ZADANIE PISEMNE A:
Przepisz dosłownie fragment tekstu o eksporcie drewna, który otwierają słowa zawierające „Słowa mają wielką”, a zamykają słowa „nie eksportują drewna!”.
ZADANIE PISEMNE B:
Wymień wszystkie źródła, w których według tekstu o eksporcie drewna słyszymy, czytamy lub widzimy często powtarzane słowa.

Drewno, ekologiczny i w pełni odnawialny surowiec z polskich lasów. Jego głównym dostawcą do przedsiębiorców i odbiorców indywidualnych są Lasy Państwowe, wielokrotnie obarczane przez media winą za nadmierny eksport np. do Chin. Czy słusznie? NIE. To modelowy przykład, jak łatwo wprowadzić opinię publiczną w błąd przekazując nierzetelnie zebrane informacje.
Słowa mają wielką moc, nawet jeśli nie są prawdziwe. Powtarzane często i w ten sam sposób zapadają w pamięć, zwłaszcza, gdy słyszymy je w ulubionej stacji telewizyjnej lub czytamy w prasie, czy widzimy w portalu internetowym. Warto zadać sobie odrobinę trudu na refleksyjne czytanie, by nie wpaść w pułapkę dezinformacji. Zdarza się, i to nie tak rzadko, niestety, że pojawiające się w mediach informacje są efektem mało rzetelnej pracy dziennikarskiej i po prostu wprowadzają czytelników w błąd. Tak właśnie jest w przypadku mitycznego już eksportu drewna z Polski i, co gorsza, łączenia tego faktu z rzekomą tzw. rosnącą skalą wycinek. Dlaczego?
Po pierwsze. Lasy państwowe nie eksportują drewna!
Lasy Państwowe nie zajmują się eksportem drewna. Jest ono sprzedawane wszystkim legalnie działającym podmiotom gospodarczym, w niewielkiej części również tym, które zostały zarejestrowane za granicą. Od kilkunastu lat Lasy Państwowe posługują się w tym celu narzędziami informatycznymi, które zapewniają bezstronność. A to, co zrobią z drewnem jego nabywcy pozostaje ich indywidualną decyzją. Czy nabywca je wyeksportuje (co się faktycznie dzieje), czy przerobi na miejscu i w jakim stopniu to zrobi to jego autonomiczne prawo, w które nie można ingerować. W tym zakresie zachodzi niemal dokładnie taka relacja, jak między sklepem a kupującym. Gdy klient odchodzi od kasy, nikt nie ma prawa zaingerować w to, co stanie się z zawartością jego koszyka. Jeśli będzie chciał ją wyekspediować za granicę, kwestia ta zostanie przedmiotem zainteresowania służb celno-skarbowych, a nie sklepu. Wolność wyboru i możliwość podejmowania niezależnych decyzji leży u podstaw każdego demokratycznego państwa. A takim jest Polska. Lasy Państwowe nie są zatem właściwym adresatem takich zarzutów. Nie ewidencjonują eksportu drewna, nawet nie posiadają takich możliwości.
Po drugie. Drewno w portach nie pochodzi z polskich lasów!

WYKAZ WIERSZY:
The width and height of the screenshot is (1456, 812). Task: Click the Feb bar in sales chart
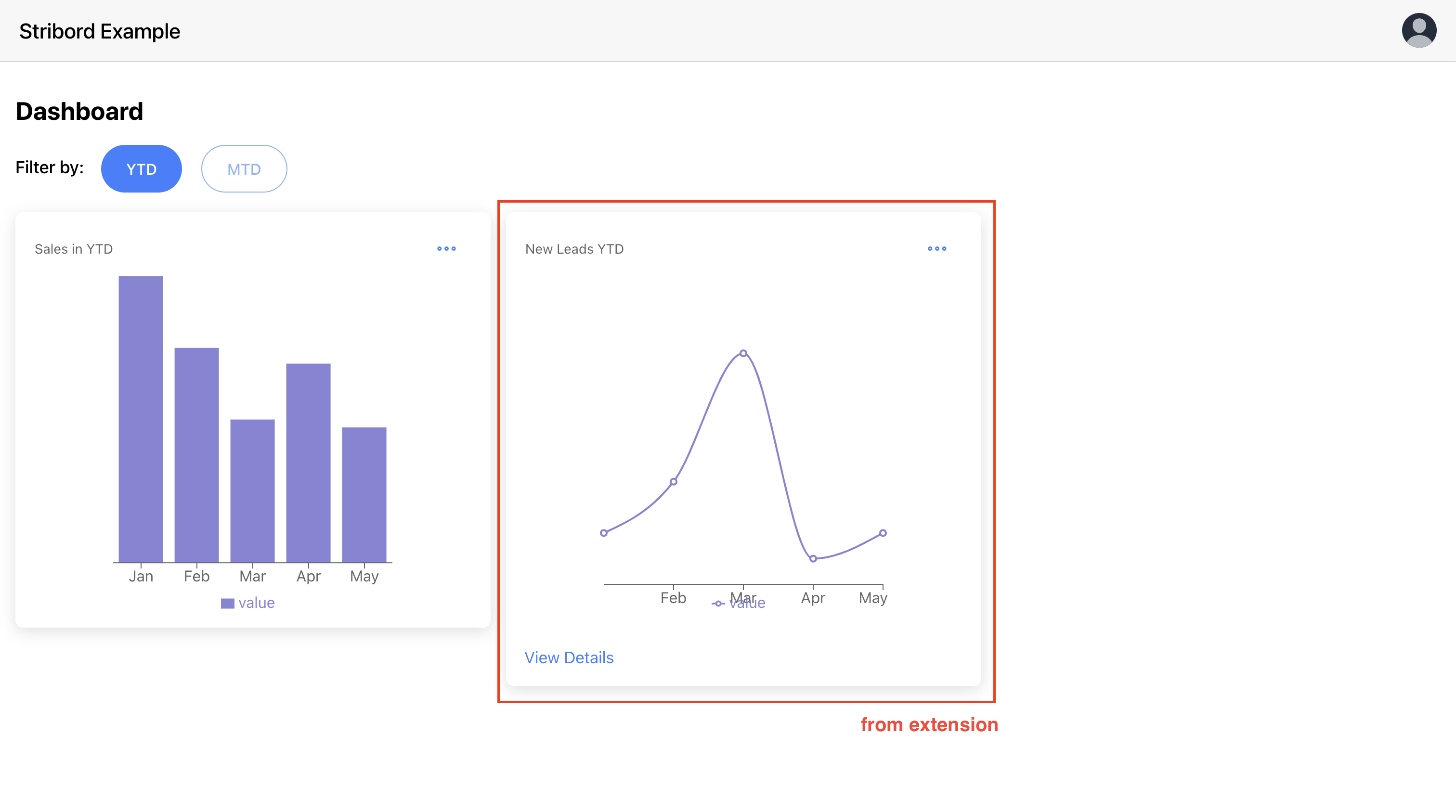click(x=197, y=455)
...
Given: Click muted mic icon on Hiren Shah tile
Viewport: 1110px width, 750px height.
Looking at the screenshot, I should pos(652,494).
--
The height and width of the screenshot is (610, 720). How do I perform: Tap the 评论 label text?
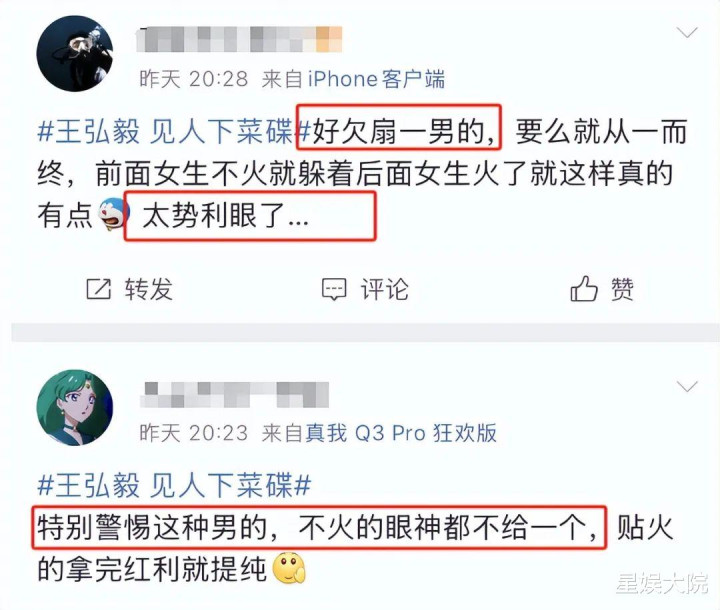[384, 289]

ODPOWIEDŹ DO ZADANIA A:
Słowa mają wielką moc, nawet jeśli nie są prawdziwe. Powtarzane często i w ten sam sposób zapadają w pamięć, zwłaszcza, gdy słyszymy je w ulubionej stacji telewizyjnej lub czytamy w prasie, czy widzimy w portalu internetowym. Warto zadać sobie odrobinę trudu na refleksyjne czytanie, by nie wpaść w pułapkę dezinformacji. Zdarza się, i to nie tak rzadko, niestety, że pojawiające się w mediach informacje są efektem mało rzetelnej pracy dziennikarskiej i po prostu wprowadzają czytelników w błąd. Tak właśnie jest w przypadku mitycznego już eksportu drewna z Polski i, co gorsza, łączenia tego faktu z rzekomą tzw. rosnącą skalą wycinek. Dlaczego?
Po pierwsze. Lasy państwowe nie eksportują drewna!

ODPOWIEDŹ DO ZADANIA B:
ulubiona stacja telewizyjna, prasa, portal internetowy